On Black Sisters Street is not a happy book. Its central theme is frustration. The four girls: Sisi, Ama, Joyce and Efe left Nigeria out of frustration and incipient despair. Sisi is frustrated because Nigeria could not offer her opportunities for a self-fulfilling job after a degree in Banking and Finance. She is further frustrated because she could not lighten the burden of her parents’ dreams since her joblessness compounded the frustrations of her parents. Ama’s frustration stemmed from the fake existence in her parents’ house. Her mother who was hailed by her husband Brother Cyril, as an angel and a virgin had actually come to Brother Cyril with a pregnancy that they had covered up. Brother Cyril, a sanctimonious “Man of God” in white, raped Ama at eight and when she later confronted him, to further cover up their fake existence forced Ama out of their house, to live with Mama Eko from where Ama escaped to Antwerp through the services of Dele.

Ngozi Achebe’s Onaedo, the Blacksmith’s Daughter joins Chika Unigwe and Olusola Olugbesan in expanding the imaginative terrain of African literature. This writer in an earlier study had accused African soil, while European writers imaginatively invade other continents. It has cited EM Forster’s A Passage to India and Conrad’s Heart of Darkness as examples. The three writers under discussion have each extended their stories to Brazil and America (Ngozi Achebe); Antwerp, Belgium (Chika Unigwe); and London, England (Olusola Olugbesan). They collectively give readers the impression that Nigerian literature is still evolving.

Ngozi Achebe’s Onaedo, the Blacksmith’s Daughter still harps on the unhappy theme of human rights abuses within the Nigerian soil as it touches on the vexed issue of the beginnings of the trans-Atlantic slave trade especially to Sao Tome and Brazil. Historians have graphically described the trans-Atlantic slave trade as an unhappy episode in our history. But Ngozi Achebe’s Onaedo, the Blacksmith’s Daughter is historically important by giving us rare insights into how criminal-minded Portuguese merchants, Alvarez and Pasquale, using criminal-minded natives, Ideheno and his comrade-in-crime, Oguebie, hounded out fellow citizens, and captured them, under the guise of working in the white man’s farm.

Through flashbacks the reader is given insights into a slave outpost in Sao Tome, a halfway house for the trans-Atlantic slave trade. Life in Sao Tome is shown to be depraved and degraded both for the slaves and for the white slave holders. Diego da Silva, owner of the plantation in Sao Tome is shown to be debauched, depraved, and immoral, with his several wives, mistresses, and slaves. Diego sleeps with his female slaves at will, is an inveterate gambler and alcoholic. Although there were initial moral qualms among the white slave traders, this was brushed aside. When Pasquale objected to brutally capturing fellow men as slaves, Alvarez reassures him: you have to trust me. Slave trading is a business like any other.

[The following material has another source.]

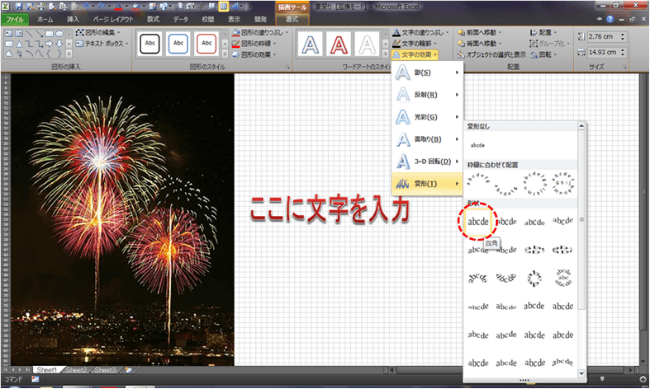
Task: Select the oval shape in shapes gallery
Action: pyautogui.click(x=59, y=34)
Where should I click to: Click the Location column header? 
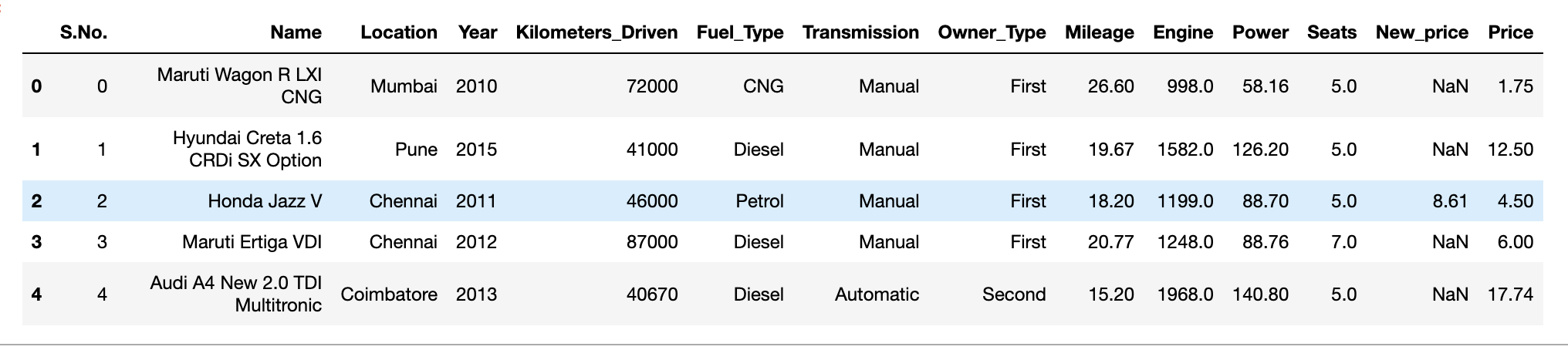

The only difference is we’re transporting workers instead of goods”.

The story of Onaedo is that the quest and struggle for freedom is an unending and eternal one. In the end Onaedo in spite of mind-numbing suffering and tribulations regains her freedom as well as the freedom of her three children, born under slavery.

In sum, these three authors, writing about prostitution, slavery, human rights abuses and all kinds of insecurity in the Nigerian polity give readers cause for worry. That about all the writers mentioned in this study, writers writing in the first decade of the 21st century harp on the same unhappy themes should alarm the Nigerian government. And it is indeed alarmed, having in recent years established the National Agency for the Prohibition of Trafficking in Persons (NAPTIP), committed to rescuing Nigerian women engaged in prostitution abroad. How much energy it commits to this alarming pandemic remains to be seen.

Charles E. Nnolim,

NOTES:

Charles F, Nnolim. “Contemporary Nigerian Fiction”. Issues in African Literature. (Yenagoa, Treasure Books, 2009).

Chika Unigwe. On Black Sisters’ Street (London: Vintage Books, 2009).

Ngozi Achebe. Onaedo, the Blacksmith‘s Daughter (Lagos: Mandac and Best Publishing, 2010).

Olusola Olugbesan. Only A Canvas (Ibadan; Mosuro Publishers, 2011).